Independent researcher Mohamed Amine Bergach has published a paper detailing a highly optimized Fast Fourier Transform (FFT) implementation that outperforms Apple's own vDSP library on the company's M-series silicon. The key innovation is a formal 'two-tier local memory model' that rethinks how data is staged on the GPU. Instead of using slower shared memory, the algorithm primarily leverages the massive 208 KiB register file as the main data residence, using the 32 KiB threadgroup memory only for efficient exchange operations. This approach, inspired by prior work on Intel integrated GPUs, minimizes costly memory access bottlenecks.
Implemented in Metal Shading Language, the radix-8 Stockham kernel achieves 138.45 GFLOPS for a 4096-point single-precision complex FFT, beating Apple's vDSP baseline of 107 GFLOPS by 29%. The research also yielded counter-intuitive hardware insights: threadgroup memory barriers on Apple GPUs are surprisingly cheap (~2 cycles), while scattered access patterns are the true performance killer. The implementation supports transform sizes from N=256 to N=16384 and is validated against Apple's reference outputs.

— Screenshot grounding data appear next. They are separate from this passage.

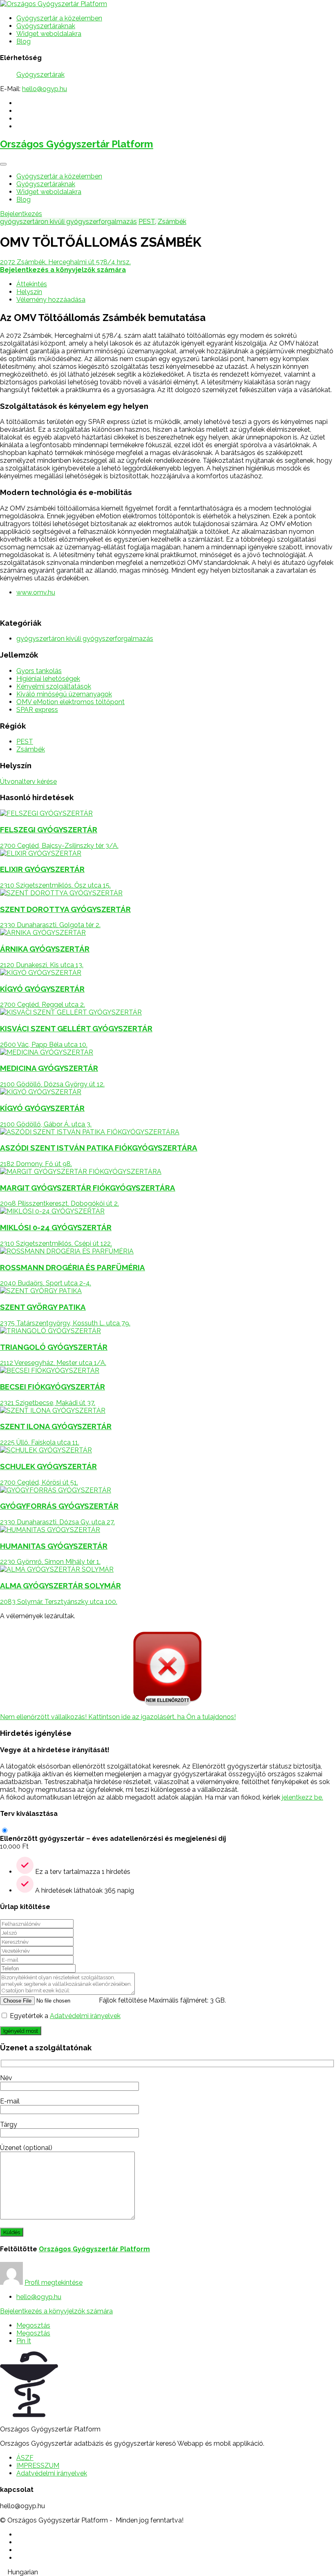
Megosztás (33, 2325)
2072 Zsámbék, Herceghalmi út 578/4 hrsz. (65, 262)
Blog (23, 41)
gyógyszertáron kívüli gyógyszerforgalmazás (68, 221)
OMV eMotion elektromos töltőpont (70, 702)
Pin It (23, 2341)
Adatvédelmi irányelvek (85, 2016)
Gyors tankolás (39, 671)
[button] (167, 2572)
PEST (146, 221)
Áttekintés (31, 284)
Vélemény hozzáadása (50, 299)
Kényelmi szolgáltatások (53, 686)
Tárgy (8, 2124)
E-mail (10, 2101)
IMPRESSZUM (37, 2465)
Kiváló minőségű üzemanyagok (64, 694)
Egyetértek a (65, 2016)
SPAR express (37, 710)
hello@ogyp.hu (44, 89)
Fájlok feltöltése (123, 2000)
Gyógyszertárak (40, 74)
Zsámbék (172, 221)
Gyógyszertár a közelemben (59, 18)
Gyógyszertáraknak (45, 26)
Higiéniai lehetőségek (48, 678)
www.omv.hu (35, 592)
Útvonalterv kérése (28, 781)
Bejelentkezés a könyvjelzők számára (56, 2311)
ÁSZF (25, 2458)
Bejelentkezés (21, 214)
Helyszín (29, 292)
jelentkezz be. (302, 1797)
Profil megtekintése (54, 2282)
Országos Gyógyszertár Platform (76, 144)
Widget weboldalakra (48, 34)
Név (6, 2078)
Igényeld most (20, 2030)
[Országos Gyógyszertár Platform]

This work is significant because FFT is a foundational algorithm used everywhere from AI model training (for convolutional operations) and scientific simulation to audio processing and computer vision. A faster, open-source FFT library gives developers and researchers a performance-critical tool that can accelerate a wide range of applications on the ubiquitous Apple Silicon platform, potentially reducing compute time and energy consumption for intensive workloads.
- Achieves 138.45 GFLOPS for a 4096-point complex FFT, a 29% speedup over Apple's vDSP.
- Uses a novel 'two-tier' memory model prioritizing the GPU's 208 KiB register file over threadgroup memory.
- Provides open-source Metal kernels validated against Apple's library, ready for use in AI and scientific computing.
Why It Matters
Faster FFTs accelerate core computations in AI, scientific simulation, and media processing on millions of Apple devices.